(MATERIAL PROVIDED Opens)
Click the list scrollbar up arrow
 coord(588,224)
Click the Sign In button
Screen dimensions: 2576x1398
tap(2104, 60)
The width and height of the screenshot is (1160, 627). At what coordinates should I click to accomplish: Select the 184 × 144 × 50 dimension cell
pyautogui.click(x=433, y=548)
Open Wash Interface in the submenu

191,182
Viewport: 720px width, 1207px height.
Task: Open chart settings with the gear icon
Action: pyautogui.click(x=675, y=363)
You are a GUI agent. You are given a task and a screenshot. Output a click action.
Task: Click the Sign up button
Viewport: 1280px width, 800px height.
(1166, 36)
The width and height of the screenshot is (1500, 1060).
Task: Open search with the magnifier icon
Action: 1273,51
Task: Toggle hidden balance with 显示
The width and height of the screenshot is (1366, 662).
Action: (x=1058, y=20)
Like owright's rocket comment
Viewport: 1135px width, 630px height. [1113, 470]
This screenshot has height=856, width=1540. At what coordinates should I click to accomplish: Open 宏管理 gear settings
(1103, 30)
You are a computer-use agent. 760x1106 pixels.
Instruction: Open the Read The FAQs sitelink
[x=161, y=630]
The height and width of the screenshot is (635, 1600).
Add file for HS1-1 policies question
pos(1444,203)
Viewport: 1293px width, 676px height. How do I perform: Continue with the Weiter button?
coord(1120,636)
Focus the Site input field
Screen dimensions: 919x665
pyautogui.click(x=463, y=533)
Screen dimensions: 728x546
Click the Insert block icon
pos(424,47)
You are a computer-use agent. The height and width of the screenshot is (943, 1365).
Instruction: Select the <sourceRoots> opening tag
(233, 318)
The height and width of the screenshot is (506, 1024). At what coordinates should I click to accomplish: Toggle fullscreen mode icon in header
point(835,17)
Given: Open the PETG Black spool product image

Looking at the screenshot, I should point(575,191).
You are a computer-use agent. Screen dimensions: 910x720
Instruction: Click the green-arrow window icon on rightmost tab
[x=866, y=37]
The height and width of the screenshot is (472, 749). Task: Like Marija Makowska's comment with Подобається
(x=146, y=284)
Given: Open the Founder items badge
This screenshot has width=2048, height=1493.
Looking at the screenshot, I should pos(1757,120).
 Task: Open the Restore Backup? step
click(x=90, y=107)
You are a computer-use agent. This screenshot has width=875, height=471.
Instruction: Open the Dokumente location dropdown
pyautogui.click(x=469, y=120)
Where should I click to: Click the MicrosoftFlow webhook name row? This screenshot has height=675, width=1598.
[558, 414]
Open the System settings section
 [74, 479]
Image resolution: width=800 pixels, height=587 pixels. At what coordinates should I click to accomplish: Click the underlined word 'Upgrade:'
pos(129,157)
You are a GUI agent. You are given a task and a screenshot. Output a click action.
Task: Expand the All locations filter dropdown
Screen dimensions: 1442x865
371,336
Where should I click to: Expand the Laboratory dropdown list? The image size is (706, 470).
(MATERIAL PROVIDED Closes)
Your answer should be the lines of the records that include the word "agent".

You are a GUI agent. You are given a task and a screenshot. Output a click action.
You are a computer-use agent. 760x1106 pixels.
You are a computer-use agent. The height and width of the screenshot is (943, 1365).
You are a computer-use agent. Screen dimensions: 910x720
You are a computer-use agent. This screenshot has width=875, height=471.
You are a GUI agent. You are given a task and a screenshot. Output a click action.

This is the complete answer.